NCPA - National Center for Policy Analysis


March 14, 2007

In a recent interview, John Edwards said, "I think that Jesus would be disappointed in our ignoring the plight of those around us who are suffering and our focus on our own short-term needs."  Someone should remind the presidential candidate that Americans give as much, if not more, to charity per capita than any people on this planet, says Investor's Business Daily (IBD).


  • Americans helped rebuild Europe and Japan after World War II and helped protect them afterwards; we are the world's Good Samaritan not only in terms of money but also in the judicious use of our power.
  • When a raging tsunami devastated much of south and east Asia in 2004, it was U.S. carrier groups and other vessels, as well as American aircraft, that provided desperately needed logistical support.
  • In addition to U.S. government aid for tsunami relief, Americans poured their compassion and their dollars into the coffers of such relief agencies as CARE and the Red Cross.
  • According to a recent book by Arthur Brooks, "Who Really Cares" Americans also donate their time -- some $150 billion worth annually (calculated at a rate of about $18 an hour).

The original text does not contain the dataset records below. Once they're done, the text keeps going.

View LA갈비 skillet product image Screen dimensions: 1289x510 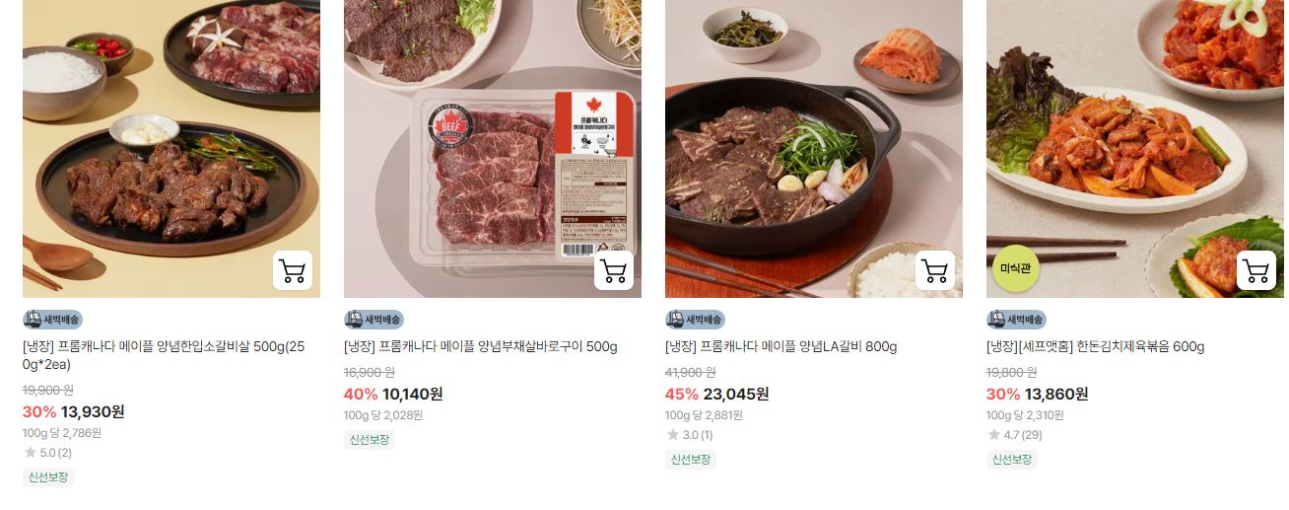[814, 149]
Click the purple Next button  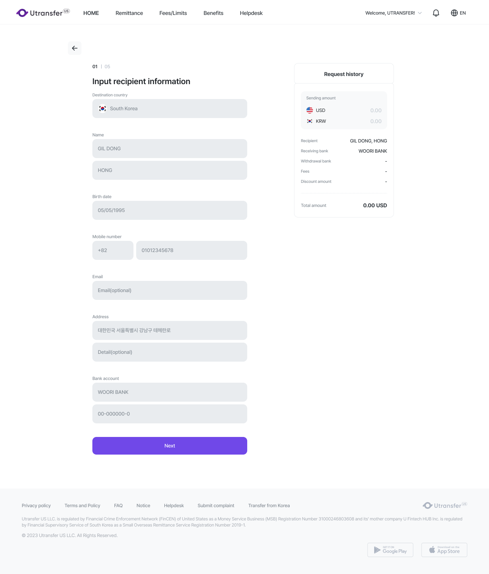click(x=170, y=446)
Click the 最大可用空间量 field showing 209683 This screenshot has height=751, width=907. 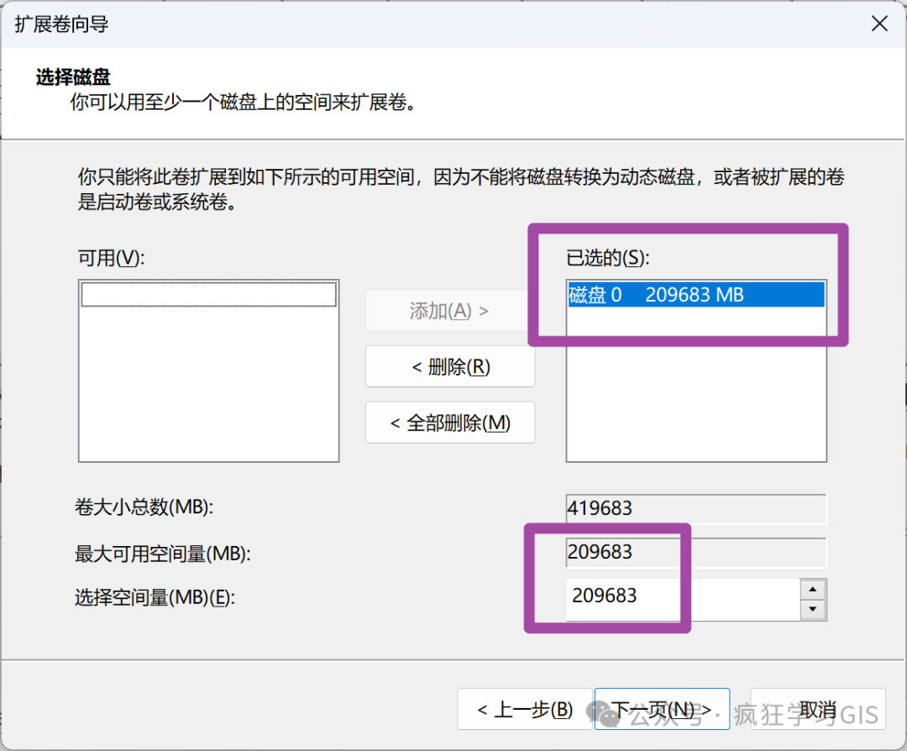[x=695, y=552]
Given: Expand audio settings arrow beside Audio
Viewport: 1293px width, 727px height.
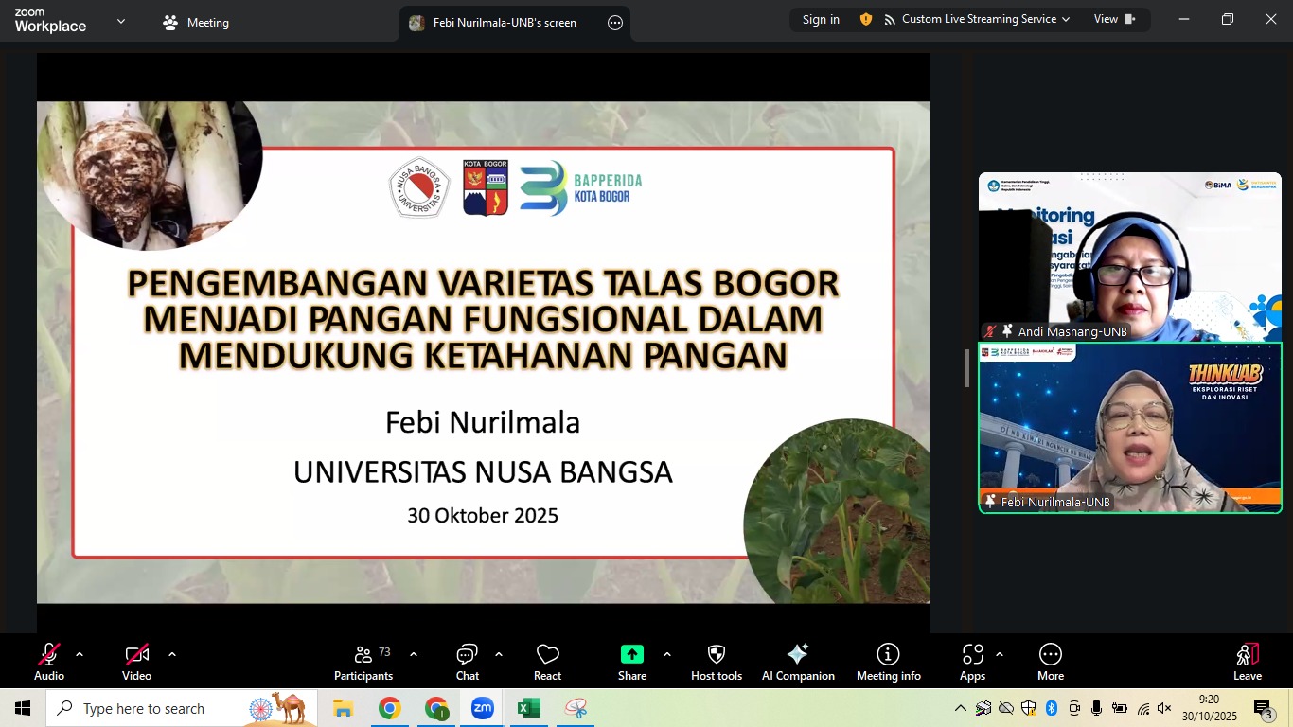Looking at the screenshot, I should click(80, 654).
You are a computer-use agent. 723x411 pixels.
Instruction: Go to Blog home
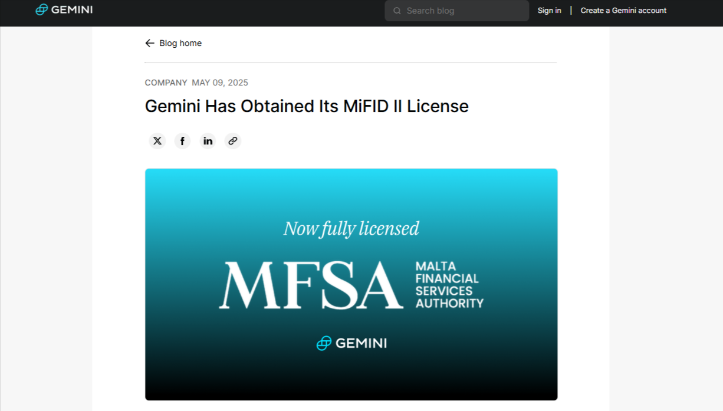tap(180, 43)
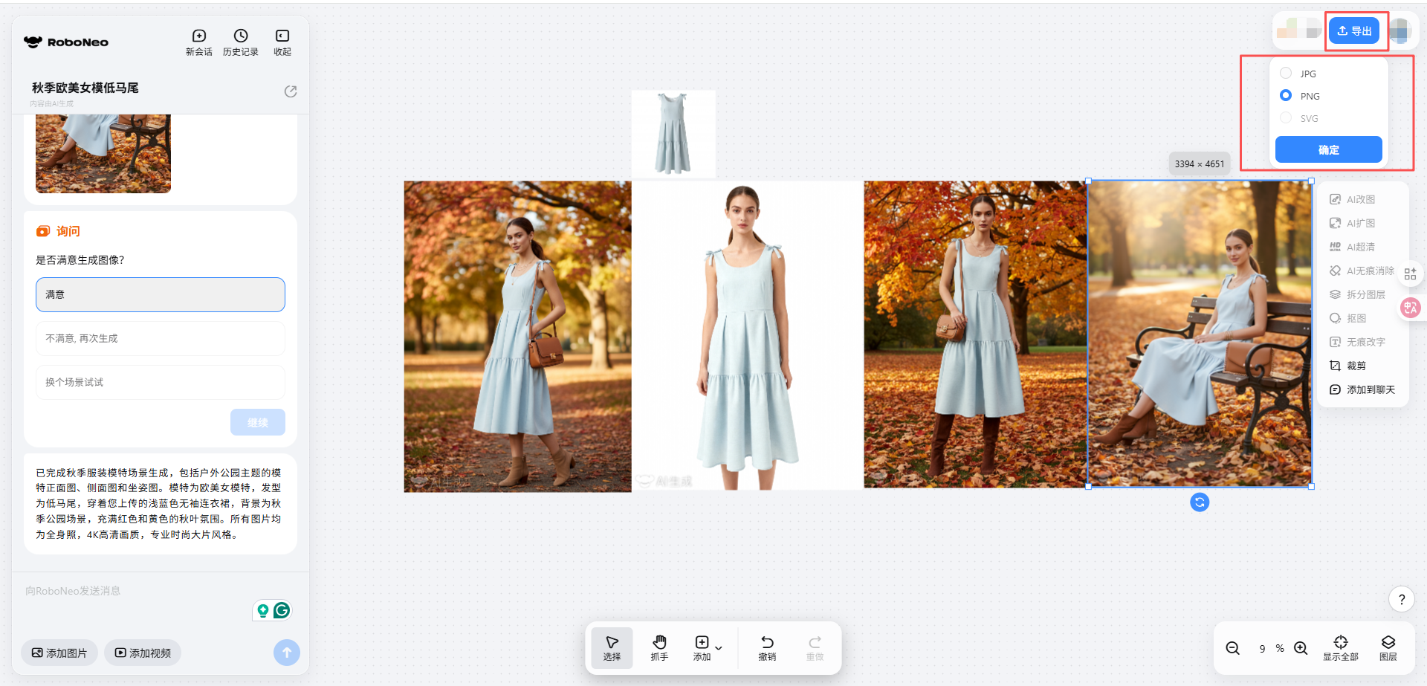Select the PNG export format radio

click(x=1286, y=96)
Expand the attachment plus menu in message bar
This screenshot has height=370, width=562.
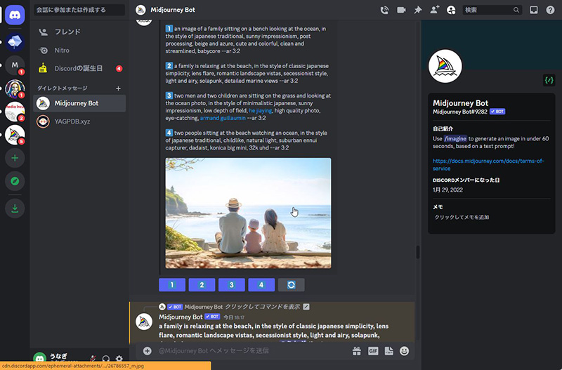coord(147,350)
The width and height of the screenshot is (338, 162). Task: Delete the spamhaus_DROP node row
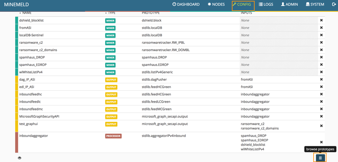pyautogui.click(x=321, y=57)
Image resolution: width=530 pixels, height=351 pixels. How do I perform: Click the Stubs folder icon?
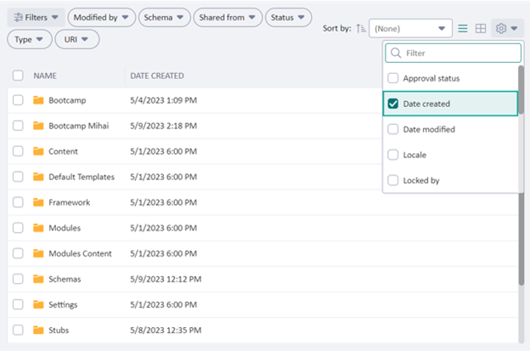pos(38,330)
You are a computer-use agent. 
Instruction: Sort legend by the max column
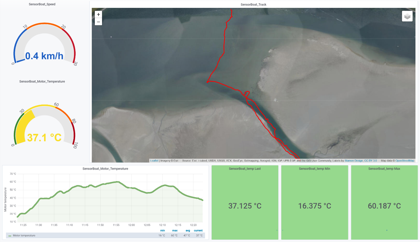coord(175,230)
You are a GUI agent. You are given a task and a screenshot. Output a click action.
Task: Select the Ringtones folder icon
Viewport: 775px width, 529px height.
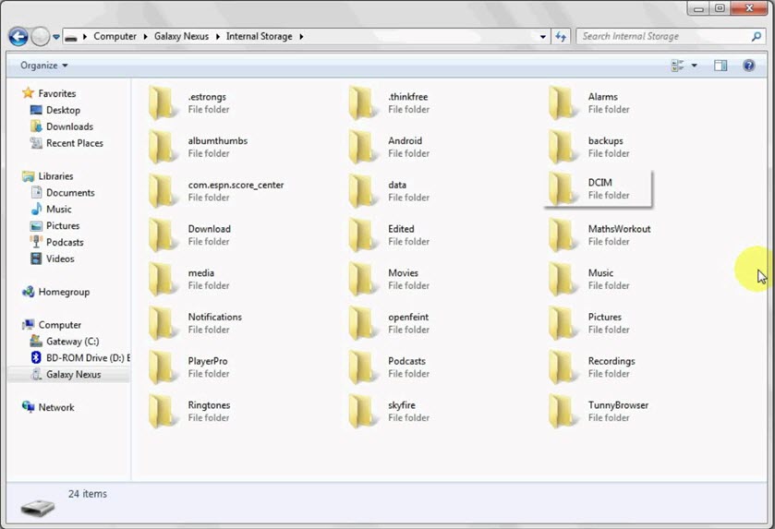pos(163,411)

Back in 2004, Jan Egeland, U.N. undersecretary-general for humanitarian affairs, said the United States was "stingy" in foreign aid development because it gave only 0.14 percent of its gross domestic product (GDP) to foreign aid compared with his native Norway's 0.92 percent.  Of course, ours was a smaller piece of a pie 50 times larger, and it was easy for Norway to give a bigger share with U.S. taxpayers defending that country, says IBD.